■ **Dataset records**
**********

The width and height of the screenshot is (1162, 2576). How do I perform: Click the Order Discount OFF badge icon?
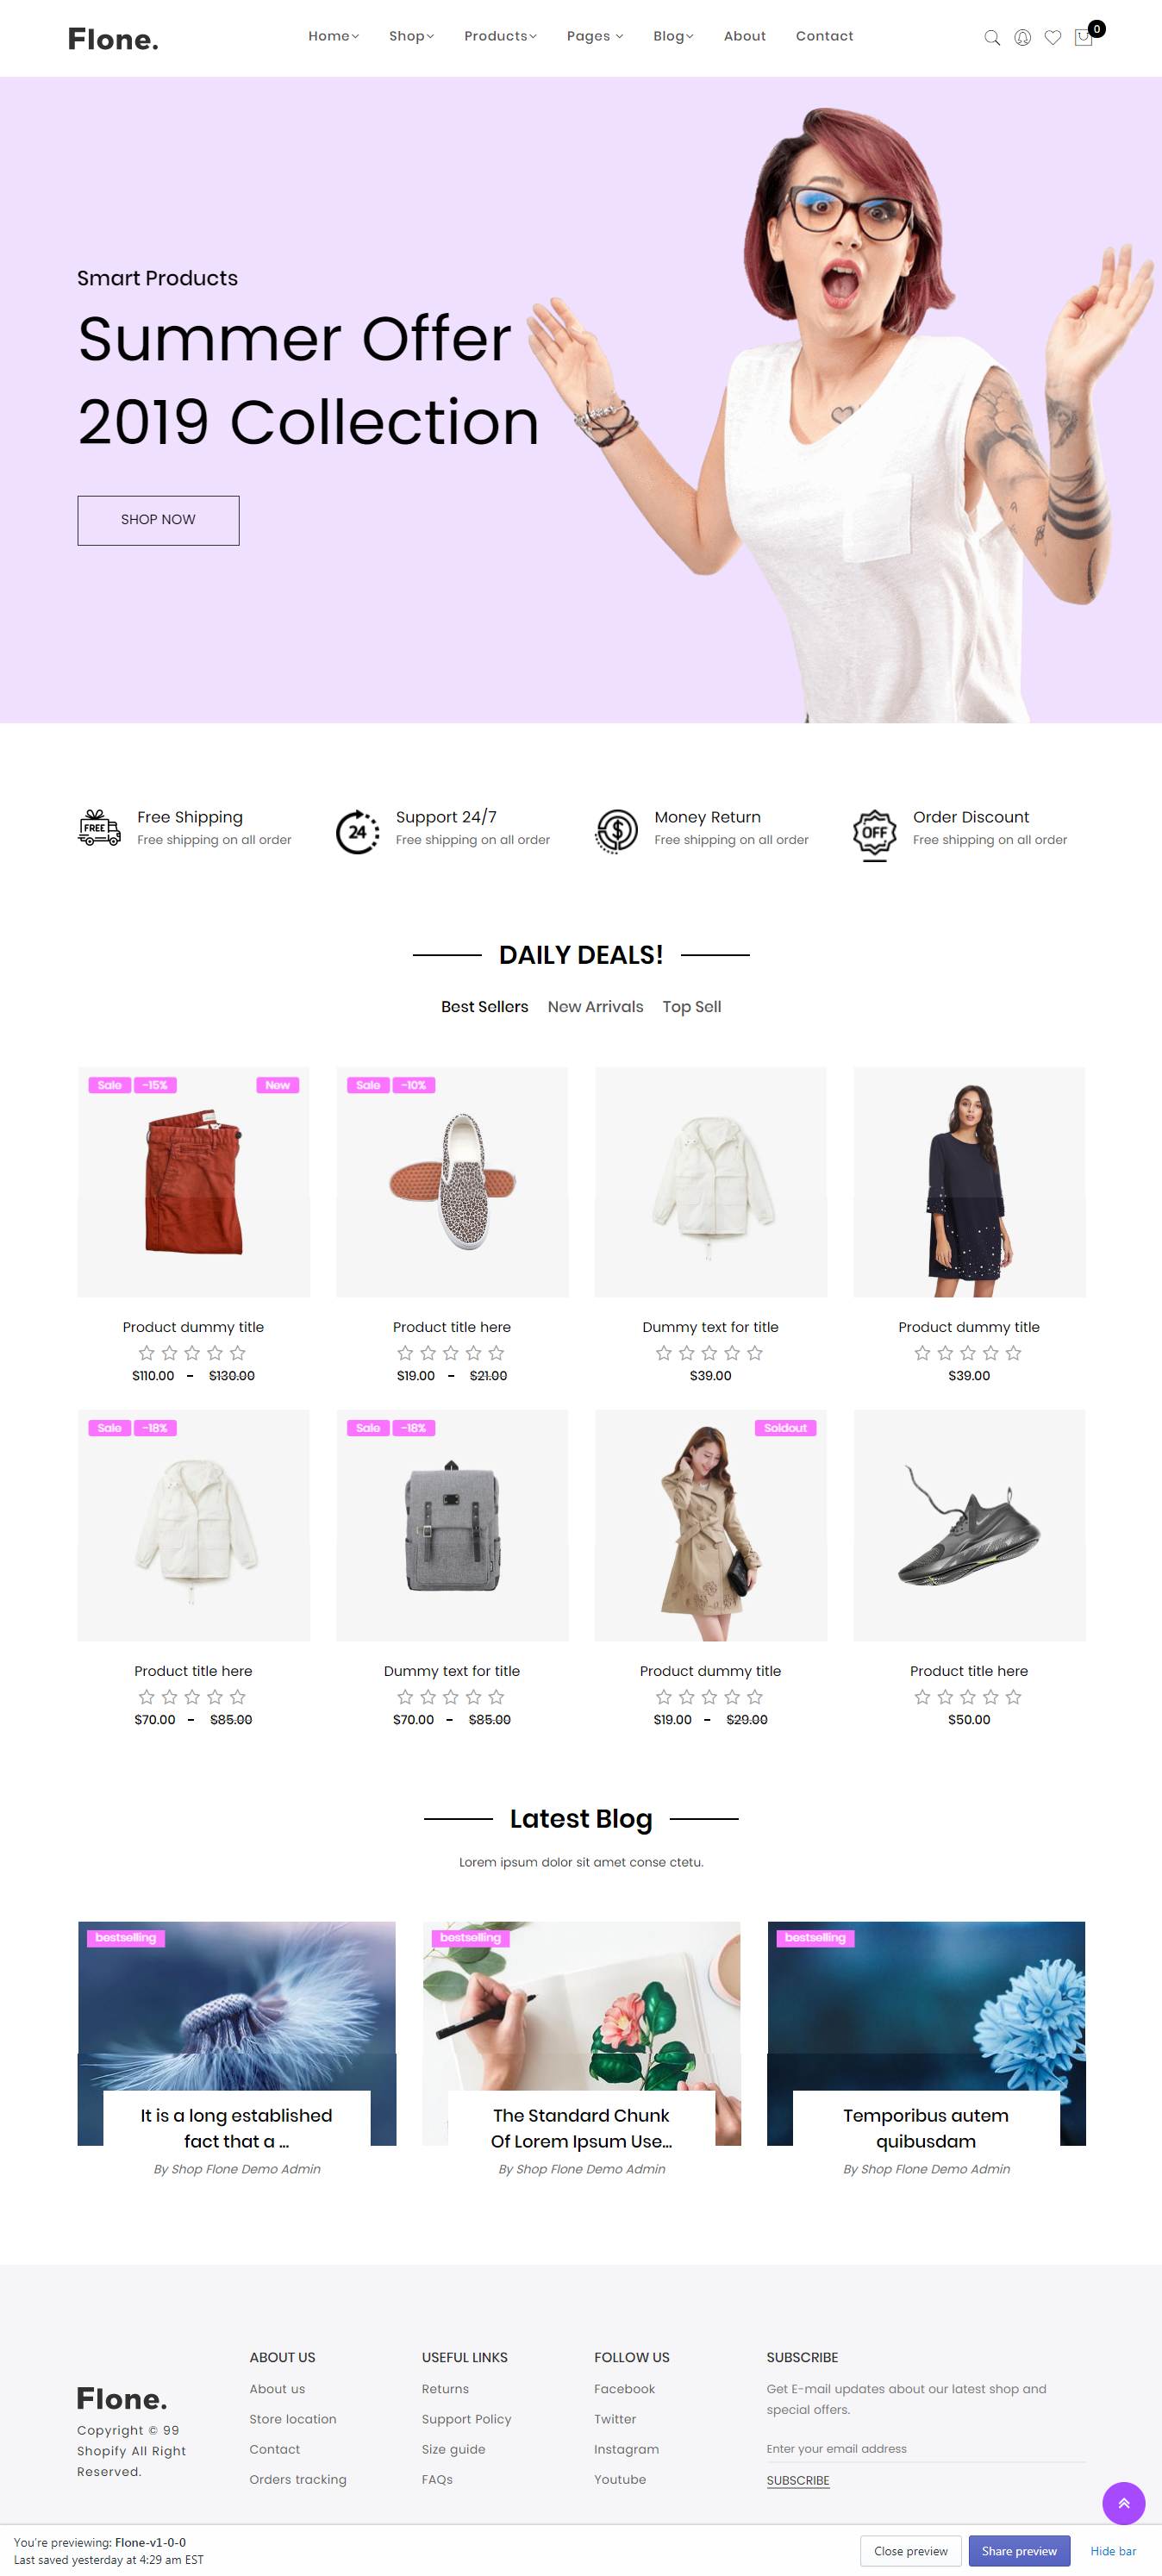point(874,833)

**********

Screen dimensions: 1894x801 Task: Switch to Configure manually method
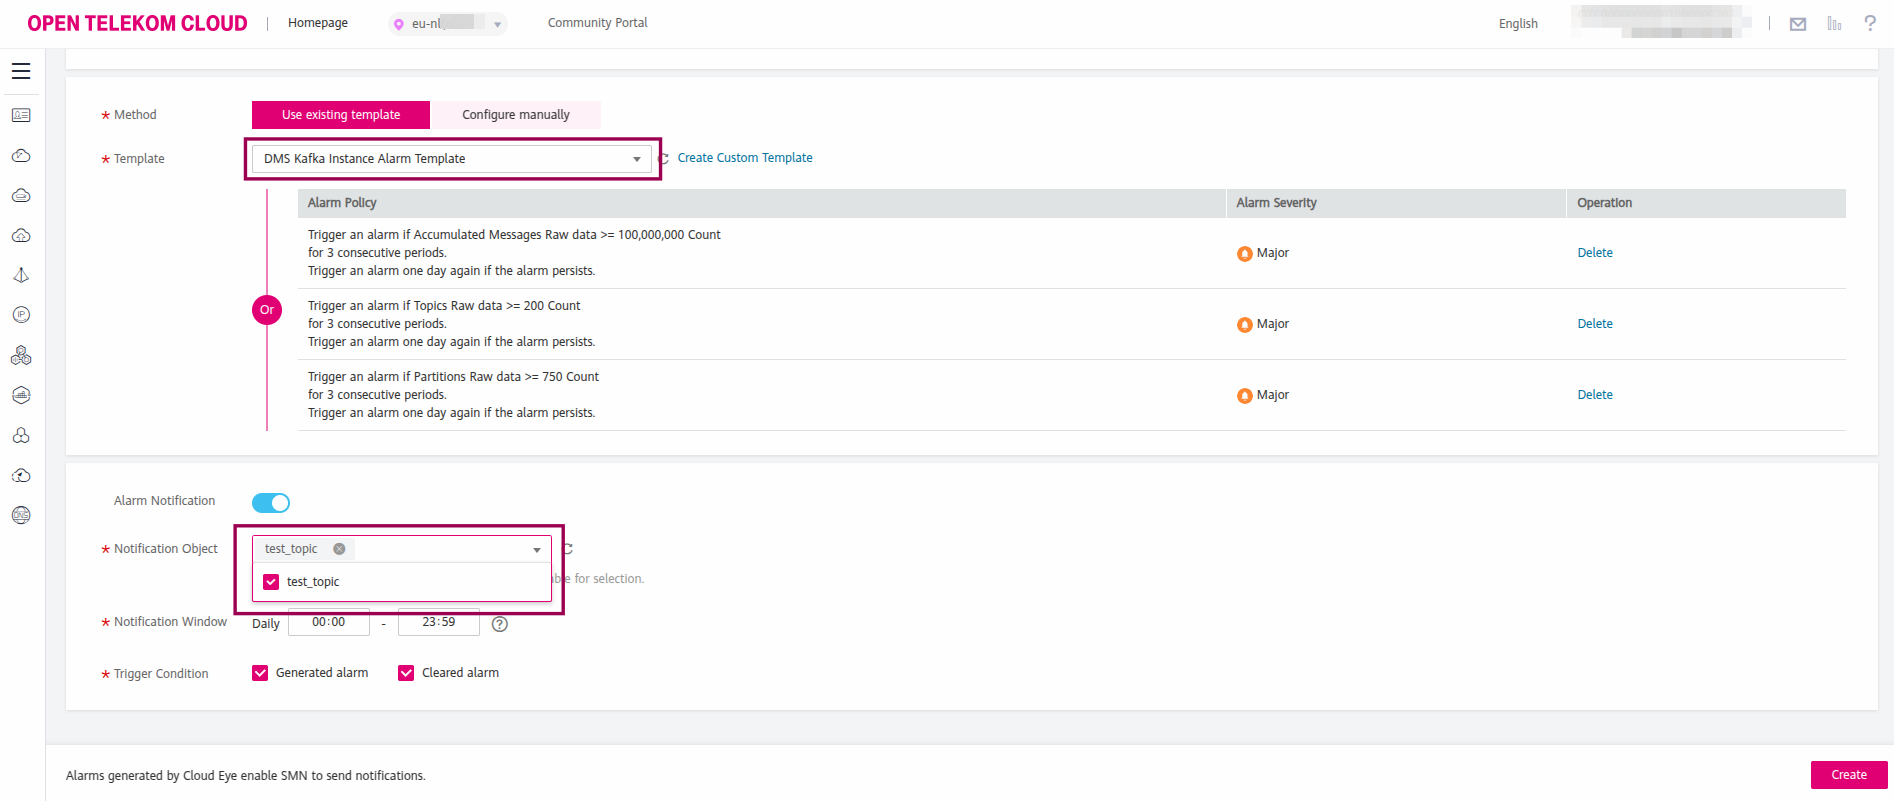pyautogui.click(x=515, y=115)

**********

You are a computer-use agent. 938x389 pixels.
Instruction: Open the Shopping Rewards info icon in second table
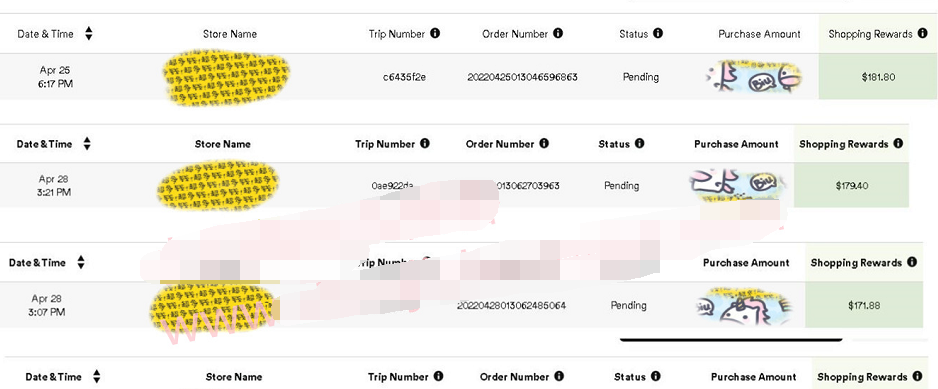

**********

■ **Assignment**
Set down again, word for word, the stretch of records from the line with "You are a computer-use agent. 938x389 pixels." to the line with "Instruction: Open the", both of those lines included.

■ **Response box**
You are a computer-use agent. 938x389 pixels.
Instruction: Open the Shopping Rewards info icon in second table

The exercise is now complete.